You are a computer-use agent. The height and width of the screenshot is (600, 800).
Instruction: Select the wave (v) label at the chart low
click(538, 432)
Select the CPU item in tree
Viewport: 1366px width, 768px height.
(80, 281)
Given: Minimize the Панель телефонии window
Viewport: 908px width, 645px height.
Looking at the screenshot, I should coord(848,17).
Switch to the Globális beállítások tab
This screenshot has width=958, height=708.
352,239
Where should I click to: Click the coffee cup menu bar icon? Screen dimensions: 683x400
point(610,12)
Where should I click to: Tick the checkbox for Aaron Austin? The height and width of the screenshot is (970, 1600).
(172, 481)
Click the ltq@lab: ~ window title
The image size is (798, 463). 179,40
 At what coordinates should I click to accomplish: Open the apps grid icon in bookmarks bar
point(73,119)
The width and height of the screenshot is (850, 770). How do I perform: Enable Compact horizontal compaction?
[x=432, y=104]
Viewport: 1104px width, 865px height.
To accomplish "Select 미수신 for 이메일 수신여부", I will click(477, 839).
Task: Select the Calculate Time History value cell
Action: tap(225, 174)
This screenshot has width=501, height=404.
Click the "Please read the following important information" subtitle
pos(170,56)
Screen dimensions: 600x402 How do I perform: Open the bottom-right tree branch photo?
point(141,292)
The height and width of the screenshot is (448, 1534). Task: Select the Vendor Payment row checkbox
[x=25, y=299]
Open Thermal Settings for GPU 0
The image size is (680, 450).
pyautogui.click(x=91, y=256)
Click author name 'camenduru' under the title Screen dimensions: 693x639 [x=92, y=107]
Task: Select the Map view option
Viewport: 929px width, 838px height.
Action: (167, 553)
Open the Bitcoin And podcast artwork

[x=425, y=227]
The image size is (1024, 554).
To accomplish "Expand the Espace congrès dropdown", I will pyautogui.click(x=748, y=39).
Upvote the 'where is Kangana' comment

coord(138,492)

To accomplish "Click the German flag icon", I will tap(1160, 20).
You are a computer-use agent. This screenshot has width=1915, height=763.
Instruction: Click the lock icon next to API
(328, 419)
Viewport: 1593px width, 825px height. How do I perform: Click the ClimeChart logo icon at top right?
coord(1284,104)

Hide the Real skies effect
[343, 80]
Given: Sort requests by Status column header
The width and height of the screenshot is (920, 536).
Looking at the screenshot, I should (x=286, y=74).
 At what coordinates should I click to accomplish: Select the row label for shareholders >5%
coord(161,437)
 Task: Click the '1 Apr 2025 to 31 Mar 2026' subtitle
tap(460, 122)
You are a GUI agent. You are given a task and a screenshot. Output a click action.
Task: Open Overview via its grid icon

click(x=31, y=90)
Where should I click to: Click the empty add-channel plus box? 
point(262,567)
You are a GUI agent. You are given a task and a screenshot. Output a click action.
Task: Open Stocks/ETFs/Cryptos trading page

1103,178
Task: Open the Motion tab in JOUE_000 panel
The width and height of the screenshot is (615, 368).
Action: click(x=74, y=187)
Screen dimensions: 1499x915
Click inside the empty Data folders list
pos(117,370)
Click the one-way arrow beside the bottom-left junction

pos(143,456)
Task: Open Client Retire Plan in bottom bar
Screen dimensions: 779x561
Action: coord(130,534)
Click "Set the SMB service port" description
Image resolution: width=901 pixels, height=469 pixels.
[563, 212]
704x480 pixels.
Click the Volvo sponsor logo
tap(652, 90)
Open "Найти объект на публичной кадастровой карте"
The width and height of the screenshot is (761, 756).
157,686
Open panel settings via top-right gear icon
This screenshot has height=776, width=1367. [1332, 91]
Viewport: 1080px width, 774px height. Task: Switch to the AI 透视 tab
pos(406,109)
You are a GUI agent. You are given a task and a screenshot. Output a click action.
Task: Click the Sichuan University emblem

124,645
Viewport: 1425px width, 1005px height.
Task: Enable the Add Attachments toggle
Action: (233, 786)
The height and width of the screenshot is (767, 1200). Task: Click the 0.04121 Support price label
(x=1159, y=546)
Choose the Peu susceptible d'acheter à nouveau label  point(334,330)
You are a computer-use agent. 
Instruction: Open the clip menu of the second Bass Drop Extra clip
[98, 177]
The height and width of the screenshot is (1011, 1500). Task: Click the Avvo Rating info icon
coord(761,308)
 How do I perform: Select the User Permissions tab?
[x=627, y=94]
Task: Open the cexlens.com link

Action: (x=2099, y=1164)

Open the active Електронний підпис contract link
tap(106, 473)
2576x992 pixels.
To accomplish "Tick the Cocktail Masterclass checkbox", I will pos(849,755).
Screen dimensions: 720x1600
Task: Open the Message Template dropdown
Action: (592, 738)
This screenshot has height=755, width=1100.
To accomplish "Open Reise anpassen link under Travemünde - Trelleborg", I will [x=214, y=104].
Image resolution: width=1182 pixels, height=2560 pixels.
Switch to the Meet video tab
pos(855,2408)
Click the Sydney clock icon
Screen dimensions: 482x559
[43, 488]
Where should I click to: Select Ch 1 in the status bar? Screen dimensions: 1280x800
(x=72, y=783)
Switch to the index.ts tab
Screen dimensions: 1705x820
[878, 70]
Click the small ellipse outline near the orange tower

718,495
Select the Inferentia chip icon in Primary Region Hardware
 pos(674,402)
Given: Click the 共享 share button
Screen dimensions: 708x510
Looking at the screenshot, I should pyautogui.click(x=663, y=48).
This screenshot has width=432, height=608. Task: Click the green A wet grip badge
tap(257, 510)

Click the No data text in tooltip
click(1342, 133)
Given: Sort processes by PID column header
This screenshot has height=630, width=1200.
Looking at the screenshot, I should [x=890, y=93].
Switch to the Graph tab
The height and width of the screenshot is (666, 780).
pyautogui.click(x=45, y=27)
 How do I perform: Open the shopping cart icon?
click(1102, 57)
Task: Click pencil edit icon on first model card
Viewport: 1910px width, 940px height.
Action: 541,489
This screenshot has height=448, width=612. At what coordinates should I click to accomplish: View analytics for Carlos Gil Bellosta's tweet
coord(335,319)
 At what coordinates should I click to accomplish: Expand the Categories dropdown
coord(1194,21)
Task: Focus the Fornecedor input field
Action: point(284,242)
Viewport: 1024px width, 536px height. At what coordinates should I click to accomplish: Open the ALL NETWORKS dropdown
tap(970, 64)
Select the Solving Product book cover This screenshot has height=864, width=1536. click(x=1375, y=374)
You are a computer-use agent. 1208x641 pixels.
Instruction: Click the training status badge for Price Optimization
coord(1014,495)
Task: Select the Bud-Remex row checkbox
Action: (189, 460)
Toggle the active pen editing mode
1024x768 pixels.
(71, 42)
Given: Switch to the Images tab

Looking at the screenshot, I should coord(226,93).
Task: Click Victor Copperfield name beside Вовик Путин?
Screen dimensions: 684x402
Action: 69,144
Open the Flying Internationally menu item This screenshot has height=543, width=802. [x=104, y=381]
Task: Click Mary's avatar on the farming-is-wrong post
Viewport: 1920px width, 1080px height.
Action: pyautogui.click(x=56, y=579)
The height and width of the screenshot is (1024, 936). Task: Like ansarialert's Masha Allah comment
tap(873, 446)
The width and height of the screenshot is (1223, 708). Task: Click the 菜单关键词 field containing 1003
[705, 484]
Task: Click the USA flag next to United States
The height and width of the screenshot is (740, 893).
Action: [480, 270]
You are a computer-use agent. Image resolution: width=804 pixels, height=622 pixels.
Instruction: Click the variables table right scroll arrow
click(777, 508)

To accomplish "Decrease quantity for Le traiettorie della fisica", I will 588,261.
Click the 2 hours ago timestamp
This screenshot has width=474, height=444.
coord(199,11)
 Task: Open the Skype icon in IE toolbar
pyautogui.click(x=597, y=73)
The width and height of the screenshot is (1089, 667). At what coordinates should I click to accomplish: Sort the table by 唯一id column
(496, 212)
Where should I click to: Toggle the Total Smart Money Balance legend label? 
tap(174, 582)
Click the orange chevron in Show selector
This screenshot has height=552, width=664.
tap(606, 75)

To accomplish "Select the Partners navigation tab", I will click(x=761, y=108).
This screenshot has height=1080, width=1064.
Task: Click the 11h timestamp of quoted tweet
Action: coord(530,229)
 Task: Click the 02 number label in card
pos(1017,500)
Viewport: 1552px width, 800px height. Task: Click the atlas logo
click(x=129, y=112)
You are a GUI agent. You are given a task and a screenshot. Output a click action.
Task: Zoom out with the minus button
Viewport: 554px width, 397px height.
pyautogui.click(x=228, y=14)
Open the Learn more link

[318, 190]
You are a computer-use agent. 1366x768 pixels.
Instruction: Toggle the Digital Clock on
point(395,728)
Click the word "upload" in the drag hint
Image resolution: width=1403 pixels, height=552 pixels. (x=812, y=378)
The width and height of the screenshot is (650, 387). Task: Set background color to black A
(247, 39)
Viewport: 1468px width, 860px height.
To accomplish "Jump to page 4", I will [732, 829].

**Exercise brief:**
Exactly repeat the lines running from the top of the listing to the line bearing "Given: Minimize the Панель телефонии window", both of those lines included, and only them.

**Answer to this task:**
You are a computer-use agent. The height and width of the screenshot is (600, 800).
Instruction: Select the wave (v) label at the chart low
click(538, 432)
Select the CPU item in tree
Viewport: 1366px width, 768px height.
(80, 281)
Given: Minimize the Панель телефонии window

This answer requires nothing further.